## [Task to complete]
Copy all of the data below without altering a single line.

----------

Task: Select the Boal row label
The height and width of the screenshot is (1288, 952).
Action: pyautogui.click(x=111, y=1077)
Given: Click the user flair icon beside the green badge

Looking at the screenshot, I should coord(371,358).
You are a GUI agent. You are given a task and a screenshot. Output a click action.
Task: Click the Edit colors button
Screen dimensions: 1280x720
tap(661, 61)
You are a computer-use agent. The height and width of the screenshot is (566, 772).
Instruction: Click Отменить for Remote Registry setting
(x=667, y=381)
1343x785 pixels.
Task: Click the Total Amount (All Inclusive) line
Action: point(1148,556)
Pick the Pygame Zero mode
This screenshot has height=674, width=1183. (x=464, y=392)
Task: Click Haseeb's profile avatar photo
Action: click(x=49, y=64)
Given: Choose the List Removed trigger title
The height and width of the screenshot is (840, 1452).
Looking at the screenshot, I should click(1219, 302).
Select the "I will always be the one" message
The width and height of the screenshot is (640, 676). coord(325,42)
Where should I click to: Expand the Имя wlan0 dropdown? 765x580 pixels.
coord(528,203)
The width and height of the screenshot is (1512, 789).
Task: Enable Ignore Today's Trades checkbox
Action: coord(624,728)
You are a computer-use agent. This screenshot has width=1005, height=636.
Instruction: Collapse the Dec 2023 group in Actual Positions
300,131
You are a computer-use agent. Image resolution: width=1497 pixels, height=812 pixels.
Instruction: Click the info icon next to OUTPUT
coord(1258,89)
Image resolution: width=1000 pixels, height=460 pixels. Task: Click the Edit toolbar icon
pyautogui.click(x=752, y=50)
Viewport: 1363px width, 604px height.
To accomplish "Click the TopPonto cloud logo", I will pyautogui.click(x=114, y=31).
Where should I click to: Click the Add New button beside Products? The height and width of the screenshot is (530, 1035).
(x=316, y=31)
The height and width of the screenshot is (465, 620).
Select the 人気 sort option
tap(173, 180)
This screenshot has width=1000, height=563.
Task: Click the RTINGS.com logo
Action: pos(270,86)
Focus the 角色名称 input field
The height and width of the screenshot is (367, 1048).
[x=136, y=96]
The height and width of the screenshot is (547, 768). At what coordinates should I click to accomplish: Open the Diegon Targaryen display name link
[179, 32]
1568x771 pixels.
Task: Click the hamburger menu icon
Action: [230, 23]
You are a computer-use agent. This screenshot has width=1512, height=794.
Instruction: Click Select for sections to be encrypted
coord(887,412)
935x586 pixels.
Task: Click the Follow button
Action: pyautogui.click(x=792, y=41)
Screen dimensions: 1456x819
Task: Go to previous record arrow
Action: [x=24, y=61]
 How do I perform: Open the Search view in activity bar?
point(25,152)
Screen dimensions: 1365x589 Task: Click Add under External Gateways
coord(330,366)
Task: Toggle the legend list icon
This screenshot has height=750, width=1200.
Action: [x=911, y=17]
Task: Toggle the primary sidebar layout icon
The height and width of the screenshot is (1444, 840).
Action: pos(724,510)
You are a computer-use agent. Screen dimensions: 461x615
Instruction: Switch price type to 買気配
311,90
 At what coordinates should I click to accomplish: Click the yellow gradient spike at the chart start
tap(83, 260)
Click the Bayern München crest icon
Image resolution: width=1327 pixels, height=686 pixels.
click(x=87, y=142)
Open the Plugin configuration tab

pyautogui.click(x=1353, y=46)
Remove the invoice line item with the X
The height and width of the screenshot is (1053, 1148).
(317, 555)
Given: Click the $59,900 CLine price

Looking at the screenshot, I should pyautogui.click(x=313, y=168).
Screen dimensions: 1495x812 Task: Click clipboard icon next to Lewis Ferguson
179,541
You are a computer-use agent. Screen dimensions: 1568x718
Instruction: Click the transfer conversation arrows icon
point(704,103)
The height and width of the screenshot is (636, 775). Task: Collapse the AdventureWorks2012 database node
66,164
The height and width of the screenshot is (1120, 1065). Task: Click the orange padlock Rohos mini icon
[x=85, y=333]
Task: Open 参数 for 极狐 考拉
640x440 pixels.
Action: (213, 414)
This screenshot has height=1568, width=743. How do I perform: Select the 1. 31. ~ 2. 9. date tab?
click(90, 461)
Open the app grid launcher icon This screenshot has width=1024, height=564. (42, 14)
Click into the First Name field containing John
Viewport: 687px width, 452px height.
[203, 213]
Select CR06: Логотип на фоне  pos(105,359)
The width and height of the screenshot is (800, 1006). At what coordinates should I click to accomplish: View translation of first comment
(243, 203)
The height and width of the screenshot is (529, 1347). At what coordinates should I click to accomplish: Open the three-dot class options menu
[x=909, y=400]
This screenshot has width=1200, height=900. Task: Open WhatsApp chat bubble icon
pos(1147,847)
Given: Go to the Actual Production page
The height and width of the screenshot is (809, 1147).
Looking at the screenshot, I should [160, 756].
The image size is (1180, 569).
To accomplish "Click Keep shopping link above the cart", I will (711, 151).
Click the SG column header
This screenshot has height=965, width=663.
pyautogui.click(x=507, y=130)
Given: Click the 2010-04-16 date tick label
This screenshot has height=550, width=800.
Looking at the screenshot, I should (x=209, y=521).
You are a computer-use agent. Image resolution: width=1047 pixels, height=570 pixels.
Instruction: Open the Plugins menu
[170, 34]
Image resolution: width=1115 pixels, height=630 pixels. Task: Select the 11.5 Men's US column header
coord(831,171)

----------

## [Solution to this exercise]
Task: Select the Boal row label
The height and width of the screenshot is (1288, 952).
Action: pyautogui.click(x=111, y=1077)
Given: Click the user flair icon beside the green badge

Looking at the screenshot, I should coord(371,358).
You are a GUI agent. You are given a task and a screenshot. Output a click action.
Task: Click the Edit colors button
Screen dimensions: 1280x720
tap(661, 61)
You are a computer-use agent. The height and width of the screenshot is (566, 772).
Instruction: Click Отменить for Remote Registry setting
(x=667, y=381)
1343x785 pixels.
Task: Click the Total Amount (All Inclusive) line
Action: point(1148,556)
Pick the Pygame Zero mode
This screenshot has height=674, width=1183. (x=464, y=392)
Task: Click Haseeb's profile avatar photo
Action: click(x=49, y=64)
Given: Choose the List Removed trigger title
The height and width of the screenshot is (840, 1452).
Looking at the screenshot, I should click(1219, 302).
Select the "I will always be the one" message
The width and height of the screenshot is (640, 676). coord(325,42)
Where should I click to: Expand the Имя wlan0 dropdown? 765x580 pixels.
coord(528,203)
The width and height of the screenshot is (1512, 789).
Task: Enable Ignore Today's Trades checkbox
Action: coord(624,728)
You are a computer-use agent. This screenshot has width=1005, height=636.
Instruction: Collapse the Dec 2023 group in Actual Positions
300,131
You are a computer-use agent. Image resolution: width=1497 pixels, height=812 pixels.
Instruction: Click the info icon next to OUTPUT
coord(1258,89)
Image resolution: width=1000 pixels, height=460 pixels. Task: Click the Edit toolbar icon
pyautogui.click(x=752, y=50)
Viewport: 1363px width, 604px height.
To accomplish "Click the TopPonto cloud logo", I will pyautogui.click(x=114, y=31).
Where should I click to: Click the Add New button beside Products? The height and width of the screenshot is (530, 1035).
(x=316, y=31)
The height and width of the screenshot is (465, 620).
Select the 人気 sort option
tap(173, 180)
This screenshot has width=1000, height=563.
Task: Click the RTINGS.com logo
Action: pos(270,86)
Focus the 角色名称 input field
The height and width of the screenshot is (367, 1048).
[x=136, y=96]
The height and width of the screenshot is (547, 768). At what coordinates should I click to accomplish: Open the Diegon Targaryen display name link
[179, 32]
1568x771 pixels.
Task: Click the hamburger menu icon
Action: [230, 23]
You are a computer-use agent. This screenshot has width=1512, height=794.
Instruction: Click Select for sections to be encrypted
coord(887,412)
935x586 pixels.
Task: Click the Follow button
Action: pyautogui.click(x=792, y=41)
Screen dimensions: 1456x819
Task: Go to previous record arrow
Action: [x=24, y=61]
 How do I perform: Open the Search view in activity bar?
point(25,152)
Screen dimensions: 1365x589 Task: Click Add under External Gateways
coord(330,366)
Task: Toggle the legend list icon
This screenshot has height=750, width=1200.
Action: [x=911, y=17]
Task: Toggle the primary sidebar layout icon
The height and width of the screenshot is (1444, 840).
Action: pos(724,510)
You are a computer-use agent. Screen dimensions: 461x615
Instruction: Switch price type to 買気配
311,90
 At what coordinates should I click to accomplish: Click the yellow gradient spike at the chart start
tap(83, 260)
Click the Bayern München crest icon
Image resolution: width=1327 pixels, height=686 pixels.
click(x=87, y=142)
Open the Plugin configuration tab

pyautogui.click(x=1353, y=46)
Remove the invoice line item with the X
The height and width of the screenshot is (1053, 1148).
(317, 555)
Given: Click the $59,900 CLine price

Looking at the screenshot, I should pyautogui.click(x=313, y=168).
Screen dimensions: 1495x812 Task: Click clipboard icon next to Lewis Ferguson
179,541
You are a computer-use agent. Screen dimensions: 1568x718
Instruction: Click the transfer conversation arrows icon
point(704,103)
The height and width of the screenshot is (636, 775). Task: Collapse the AdventureWorks2012 database node
66,164
The height and width of the screenshot is (1120, 1065). Task: Click the orange padlock Rohos mini icon
[x=85, y=333]
Task: Open 参数 for 极狐 考拉
640x440 pixels.
Action: (213, 414)
This screenshot has height=1568, width=743. How do I perform: Select the 1. 31. ~ 2. 9. date tab?
click(90, 461)
Open the app grid launcher icon This screenshot has width=1024, height=564. (42, 14)
Click into the First Name field containing John
Viewport: 687px width, 452px height.
[203, 213]
Select CR06: Логотип на фоне  pos(105,359)
The width and height of the screenshot is (800, 1006). At what coordinates should I click to accomplish: View translation of first comment
(243, 203)
The height and width of the screenshot is (529, 1347). At what coordinates should I click to accomplish: Open the three-dot class options menu
[x=909, y=400]
This screenshot has width=1200, height=900. Task: Open WhatsApp chat bubble icon
pos(1147,847)
Given: Go to the Actual Production page
The height and width of the screenshot is (809, 1147).
Looking at the screenshot, I should [160, 756].
The image size is (1180, 569).
To accomplish "Click Keep shopping link above the cart", I will (711, 151).
Click the SG column header
This screenshot has height=965, width=663.
pyautogui.click(x=507, y=130)
Given: Click the 2010-04-16 date tick label
This screenshot has height=550, width=800.
Looking at the screenshot, I should (x=209, y=521).
You are a computer-use agent. Image resolution: width=1047 pixels, height=570 pixels.
Instruction: Open the Plugins menu
[170, 34]
Image resolution: width=1115 pixels, height=630 pixels. Task: Select the 11.5 Men's US column header
coord(831,171)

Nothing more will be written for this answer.